The design of clinical trials in hepatocellular carcinoma (HCC) is complex because many patients have concurrent liver disease, which can confound the assessment of clinical benefit. There is an ...urgent need for high-quality trials in this disease. An expert panel was convened by the American Association for the Study of Liver Diseases to develop guidelines that provide a common framework for designing trials to facilitate comparability of results. According to these guidelines, randomized phase 2 trials with a time-to-event primary endpoint, such as time to progression, are pivotal in clinical research on HCC. Survival remains the main endpoint to measure effectiveness in phase 3 studies, whereas time to recurrence is proposed as an appropriate endpoint in the adjuvant setting. Because progression-free survival and disease-free survival are composite endpoints, they are more vulnerable than others in HCC clinical studies and may not be able to capture clinical benefits. Selection of the target population should be based on the Barcelona Clinic Liver Cancer staging system. New drugs should be tested in patients with well-preserved liver function (Child–Pugh A class).
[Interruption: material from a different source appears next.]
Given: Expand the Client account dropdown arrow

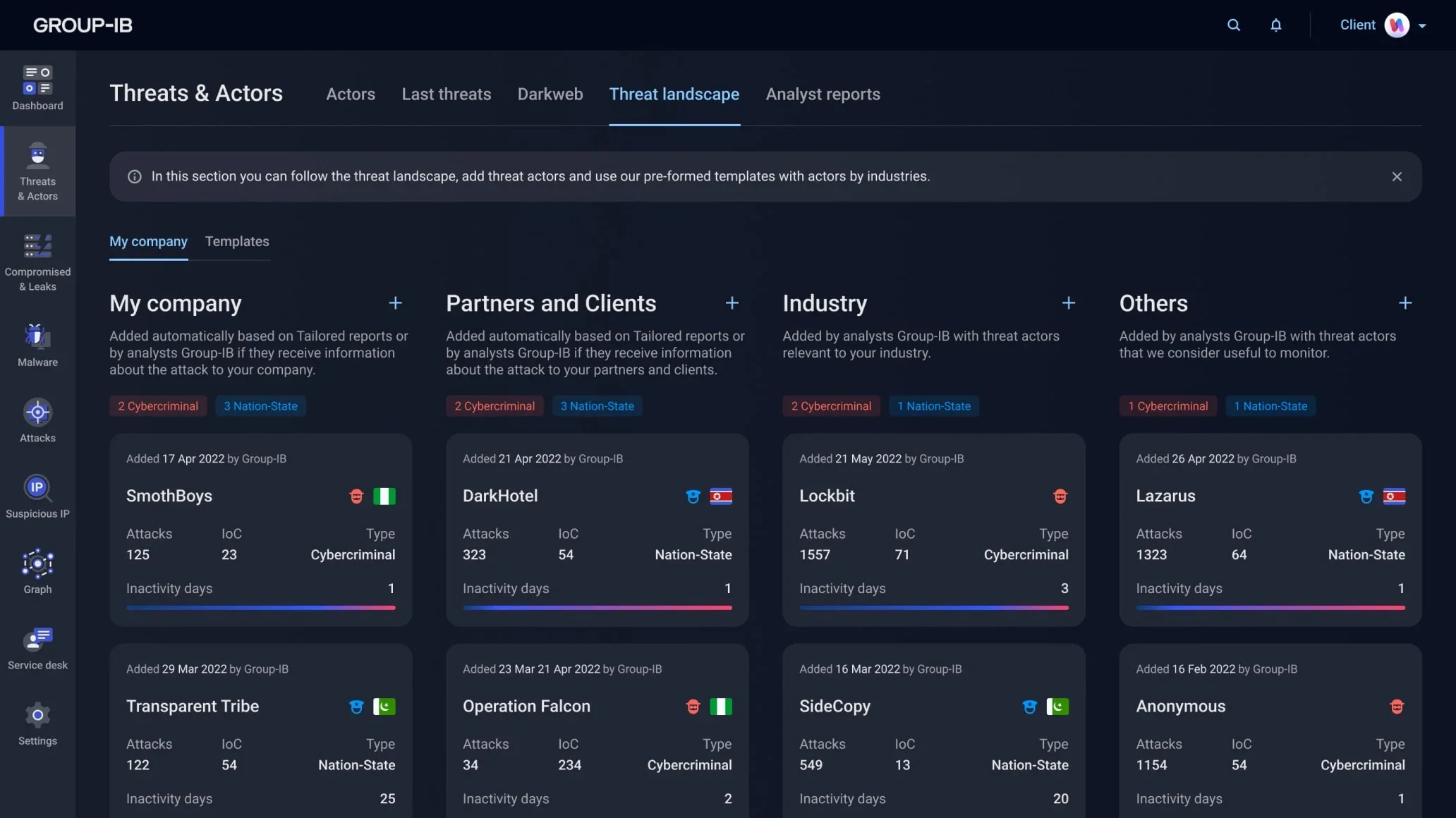Looking at the screenshot, I should coord(1422,26).
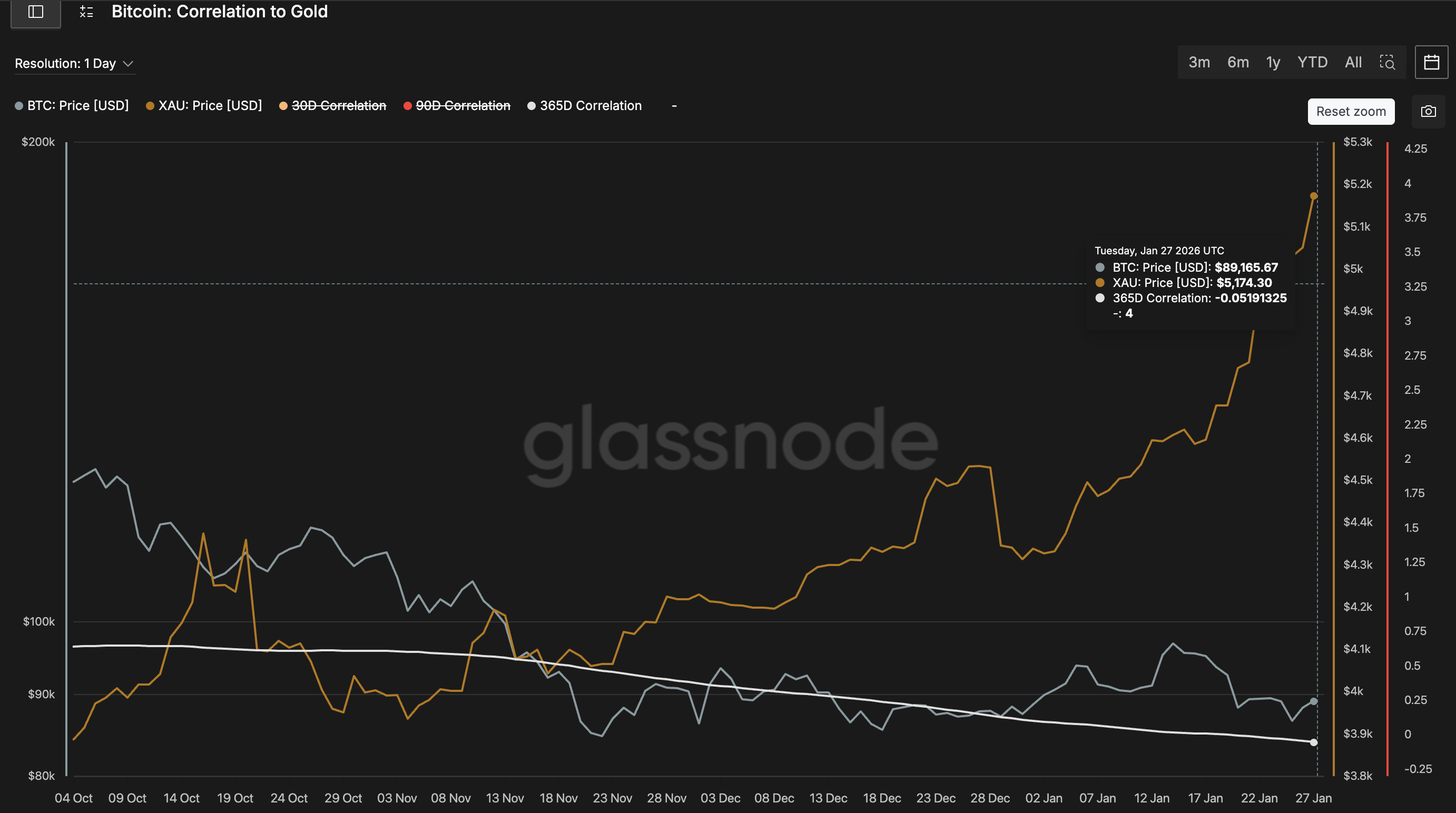1456x813 pixels.
Task: Toggle the 90D Correlation series
Action: tap(463, 106)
Patients assigned to the control arm should receive standard-of-care therapy, that is, chemoembolization for patients with intermediate-stage disease and sorafenib for patients with advanced-stage disease. Further research is needed to incorporate biomarkers and molecular imaging into clinical research in HCC. These surrogate markers may help to enrich study populations and maximize the cost–benefit ratio of trial execution. Design and conduct of phase 3 trials should be coordinated by centers with appropriate expertise in HCC.